Vaskilintu
- First edition
- Author: Kaari Utrio
- Cover artist: Frederic William Burton, The Meeting on the Turret Stairs (1864)
- Language: Finnish
- Subject: Middle Age, love
- Genre: Historical fiction
- Publisher: Tammi
- Publication date: 1992
- Publication place: Finland
- Media type: Print (hardback, pocket book)
- Pages: 753 pp
- ISBN: 951-31-0051-0
- OCLC: 30475882
- LC Class: MLCM 94/13602 (P)
- Followed by: Tuulihaukka

= Vaskilintu =

1992 historical novel by Kaari Utrio

Vaskilintu (Finnish: The Brass Bird or The Copper Bird or The Bronze Bird) is a 1992 historical novel by Finnish author Kaari Utrio. It is set in 11th century Europe. Vaskilintu and Tuulihaukka (1995) are considered to be Utrio's most important works.

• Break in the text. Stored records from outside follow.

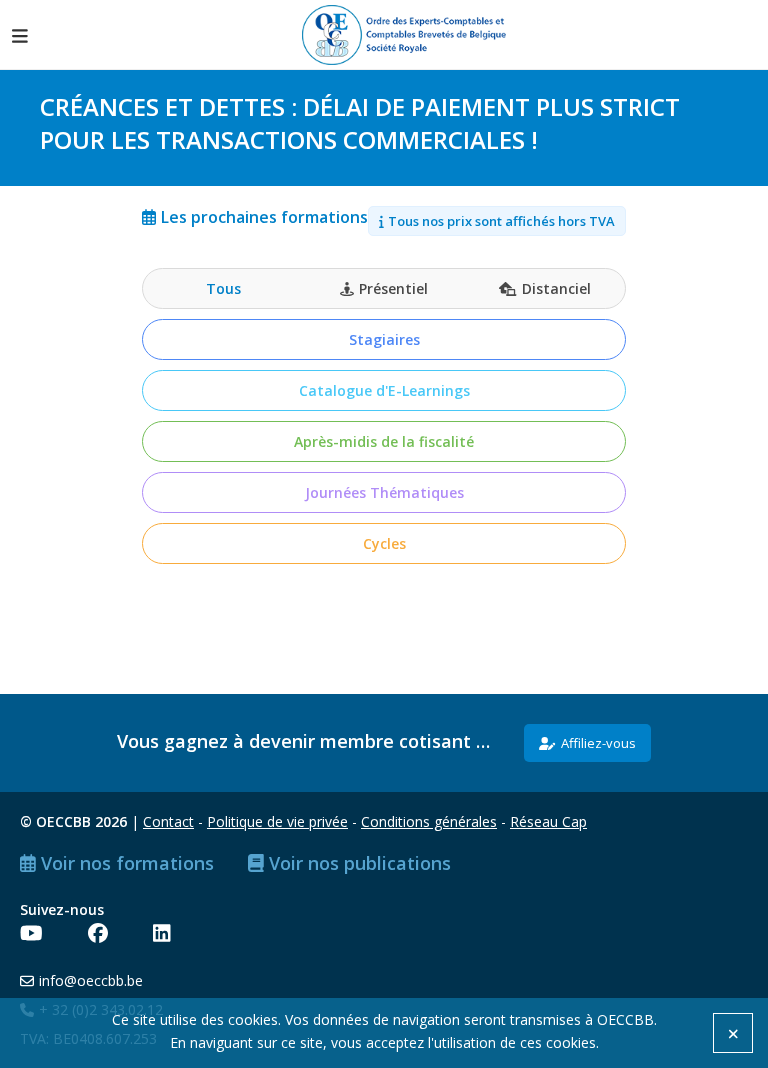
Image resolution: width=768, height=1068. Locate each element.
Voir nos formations (127, 863)
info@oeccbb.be (91, 980)
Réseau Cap (548, 821)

Vaskilintu has been translated into German (Bronzevogel, 1998), Polish (Miedziany ptak, 1997) and Estonian (Vasklind, 1994). There exists an English translation of the book.

==Plot summary==
A Finnish noblegirl with abilities of casting spells, Terhen of Arantila, gets mingled with royalty of Sweden, and follows in a retinue to the Court of Novgorod in Russia, where the sister of the Swedish King is to marry the Grand Duke of Novgorod (Kievan Rus). Along the journey to Novgorod an accident happens and Terhen replaces a young Swedish princess Thorgerd. The young girl has odd experiences when she meets Finno-Ugric tribe Muroma along her travel.

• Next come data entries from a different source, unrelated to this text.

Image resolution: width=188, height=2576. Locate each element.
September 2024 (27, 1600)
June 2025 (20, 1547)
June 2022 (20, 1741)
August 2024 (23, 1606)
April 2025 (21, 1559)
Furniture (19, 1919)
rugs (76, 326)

Years go by, and the Grand Duke of Novgorod allows a Roman (Greek) dignitary Skleros, envoy of the Emperor of Byzant, to marry the young lady. Her new Greek name is despoina Theodora Hyperborea.
In Constantinople, Theodora (a rising Imperial lady-in-waiting) gives birth to two sons, Georgios to her first husband Skleros, and Juvalos ('Olaf'), with her Varangian lover Eirik Väkevä, a Swedish noble.

The widowed Theodora is sent to steward Anna Jaroslavna, daughter of the Grand Duke of Kievan Rus, throughout Europe to her future husband King Henry I of France. Theodora has strange experiences when she meets Magyar tribes along her journey. She possesses the ability to stop bleeding when necessary, and cast weather spells.
In France Theodora marries a brutal Norman knight Roger of Meilhan, and settles in his small castle in Normandy. Her teenage son, Greek count Juvalos has to flee the vile stepfather.

Anna Jaroslavna, the Queen of France, assigns the widowed Theodora to steward the Anglo-Saxon royal couple, Edward the Exile and Agatha, to the court of Edward the Confessor in England. After some vicissitudes, Theodora's old love Eirik and her son Juvalos meet her in England. Terhen and Eirik finally decide to tie the knot. They move to Finland, to live in Terhen's home manor Arantila.